▶ _HOW TO COMPLETE THIS TASK_: In the entries that follow, the line with "Image resolution: width=1431" opens the range and the line with "You are a computer-use agent. The image size is (812, 1466)." closes it; repeat that range exactly, both lines included.

▶ _THE INPUT_:
· · ·
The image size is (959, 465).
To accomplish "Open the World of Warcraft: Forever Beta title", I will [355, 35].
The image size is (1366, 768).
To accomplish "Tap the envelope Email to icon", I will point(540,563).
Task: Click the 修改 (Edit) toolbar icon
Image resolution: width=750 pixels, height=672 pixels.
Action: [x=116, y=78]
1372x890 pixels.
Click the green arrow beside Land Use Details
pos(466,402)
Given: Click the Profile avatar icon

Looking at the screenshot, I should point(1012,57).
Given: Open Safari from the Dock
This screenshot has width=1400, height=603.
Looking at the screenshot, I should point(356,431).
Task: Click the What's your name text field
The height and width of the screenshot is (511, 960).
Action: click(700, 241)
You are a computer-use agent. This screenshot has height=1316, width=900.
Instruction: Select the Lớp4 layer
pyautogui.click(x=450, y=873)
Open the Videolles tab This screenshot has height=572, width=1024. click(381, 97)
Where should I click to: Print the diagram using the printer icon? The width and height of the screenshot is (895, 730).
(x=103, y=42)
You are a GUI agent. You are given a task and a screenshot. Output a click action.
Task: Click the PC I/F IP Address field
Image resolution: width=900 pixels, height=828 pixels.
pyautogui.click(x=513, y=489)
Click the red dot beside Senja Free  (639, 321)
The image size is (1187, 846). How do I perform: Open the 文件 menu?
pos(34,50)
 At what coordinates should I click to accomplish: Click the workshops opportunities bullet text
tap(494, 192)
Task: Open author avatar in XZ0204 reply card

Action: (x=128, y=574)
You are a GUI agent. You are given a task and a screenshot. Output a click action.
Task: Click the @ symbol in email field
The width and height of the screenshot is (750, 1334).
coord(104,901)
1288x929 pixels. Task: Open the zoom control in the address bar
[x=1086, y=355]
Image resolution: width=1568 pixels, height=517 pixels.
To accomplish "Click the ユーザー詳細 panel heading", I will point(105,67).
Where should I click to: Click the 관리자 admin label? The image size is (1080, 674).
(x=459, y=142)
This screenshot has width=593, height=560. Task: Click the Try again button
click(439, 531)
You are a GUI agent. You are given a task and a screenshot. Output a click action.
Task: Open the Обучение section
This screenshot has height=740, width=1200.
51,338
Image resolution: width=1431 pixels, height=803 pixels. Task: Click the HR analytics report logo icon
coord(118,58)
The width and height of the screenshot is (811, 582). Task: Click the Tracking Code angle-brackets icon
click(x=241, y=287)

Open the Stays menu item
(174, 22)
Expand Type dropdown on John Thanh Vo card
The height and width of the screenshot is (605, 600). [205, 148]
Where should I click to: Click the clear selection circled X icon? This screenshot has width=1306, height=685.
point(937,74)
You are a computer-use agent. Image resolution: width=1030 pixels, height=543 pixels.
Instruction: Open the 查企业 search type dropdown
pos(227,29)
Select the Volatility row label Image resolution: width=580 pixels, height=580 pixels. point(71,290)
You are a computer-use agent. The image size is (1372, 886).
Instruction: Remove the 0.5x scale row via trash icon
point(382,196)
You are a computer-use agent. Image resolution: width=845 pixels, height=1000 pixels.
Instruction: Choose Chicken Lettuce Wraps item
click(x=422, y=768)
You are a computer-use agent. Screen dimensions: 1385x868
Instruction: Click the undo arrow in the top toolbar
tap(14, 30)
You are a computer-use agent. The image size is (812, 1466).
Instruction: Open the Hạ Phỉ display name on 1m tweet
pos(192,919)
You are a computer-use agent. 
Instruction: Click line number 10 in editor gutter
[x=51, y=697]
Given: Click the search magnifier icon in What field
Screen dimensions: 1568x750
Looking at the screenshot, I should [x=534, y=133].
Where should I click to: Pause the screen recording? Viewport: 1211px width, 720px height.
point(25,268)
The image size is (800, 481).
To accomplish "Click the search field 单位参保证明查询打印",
· · ·
▶ _OUTPUT FOR THIS EXERCISE_:
Image resolution: width=1431 pixels, height=803 pixels. Task: Click the HR analytics report logo icon
coord(118,58)
The width and height of the screenshot is (811, 582). Task: Click the Tracking Code angle-brackets icon
click(x=241, y=287)

Open the Stays menu item
(174, 22)
Expand Type dropdown on John Thanh Vo card
The height and width of the screenshot is (605, 600). [205, 148]
Where should I click to: Click the clear selection circled X icon? This screenshot has width=1306, height=685.
point(937,74)
You are a computer-use agent. Image resolution: width=1030 pixels, height=543 pixels.
Instruction: Open the 查企业 search type dropdown
pos(227,29)
Select the Volatility row label Image resolution: width=580 pixels, height=580 pixels. point(71,290)
You are a computer-use agent. The image size is (1372, 886).
Instruction: Remove the 0.5x scale row via trash icon
point(382,196)
You are a computer-use agent. Image resolution: width=845 pixels, height=1000 pixels.
Instruction: Choose Chicken Lettuce Wraps item
click(x=422, y=768)
You are a computer-use agent. Screen dimensions: 1385x868
Instruction: Click the undo arrow in the top toolbar
tap(14, 30)
You are a computer-use agent. The image size is (812, 1466).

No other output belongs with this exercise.